**WRITTEN PROBLEM A**
Answer these questions about the eggplant thread:
(i) Which ingredients did zippy12 double when following the recipe?
(ii) What did zippy12's wife say to do?
(iii) According to zippy12, what does soaking in salt water do?
**WRITTEN PROBLEM B**
From the eggplant thread, write out everything from "## gmc2003 (Jun" down to "sounds real good!".

**DOCUMENT EXTRACT**
• • •
# Chinese Eggplant semi teriyaki



## zippy12 (Jun 27, 2018)

I hated eggplant!
Not any more!

followed this recipe
https://omnivorescookbook.com/chinese-eggplant-with-garlic-sauce
but doubled the ginger garlic soy and lite soy

I soaked the home grown Chinese eggplant



















This was very good and I hated eggplant


----------



## motocrash (Jun 27, 2018)

Zip,I hate it too.But yours looks....like I hate it:eek:
Seriously,I guess if you dose it up enough so it tastes like the dosing it might be ok:confused:


----------



## zippy12 (Jun 27, 2018)

Moto

I know its good for you!

So I try and make it good for me!

Its a love hate relationship

Wife said take the skin off


----------



## motocrash (Jun 27, 2018)

Does the Chinese taste different than the "regular" ?


----------



## zippy12 (Jun 27, 2018)

Yes and the soaking in salt water takes the bitter out totally


----------



## gmc2003 (Jun 28, 2018)

I like eggplant parmesan, and I agree with your wife take the skin off. 

Chris


----------



## SmokinAl (Jun 28, 2018)

Well I love eggplant, & your recipe sounds real good!
Nice job!
Al


----------
• • •
**RECORDED INFORMATION**
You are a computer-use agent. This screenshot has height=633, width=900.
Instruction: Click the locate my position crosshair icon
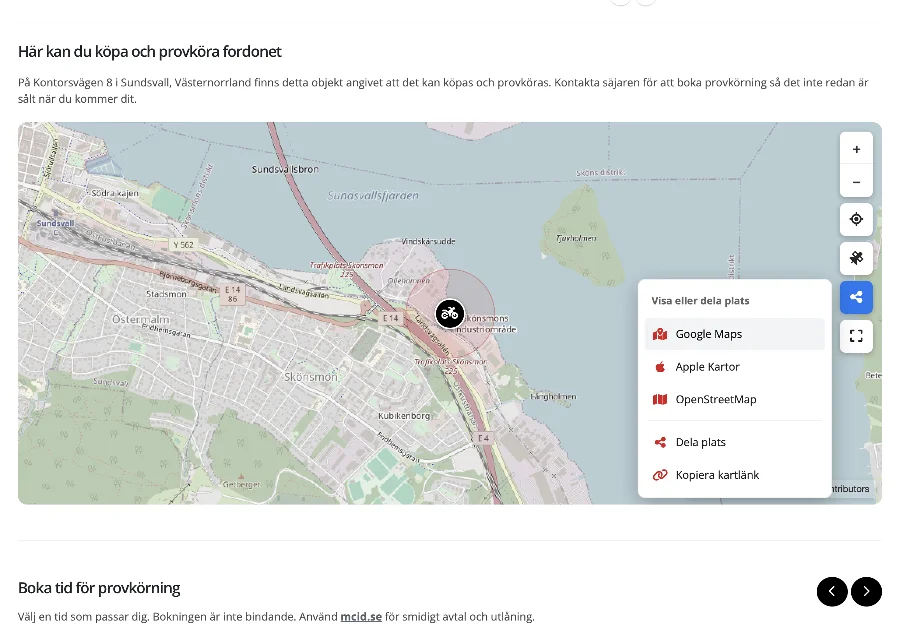[856, 219]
• • •
**WRITTEN ANSWER A**
(i) The ginger, garlic, soy and lite soy.
(ii) Take the skin off.
(iii) It takes the bitter out totally.

**WRITTEN ANSWER B**
## gmc2003 (Jun 28, 2018)

I like eggplant parmesan, and I agree with your wife take the skin off. 

Chris


----------



## SmokinAl (Jun 28, 2018)

Well I love eggplant, & your recipe sounds real good!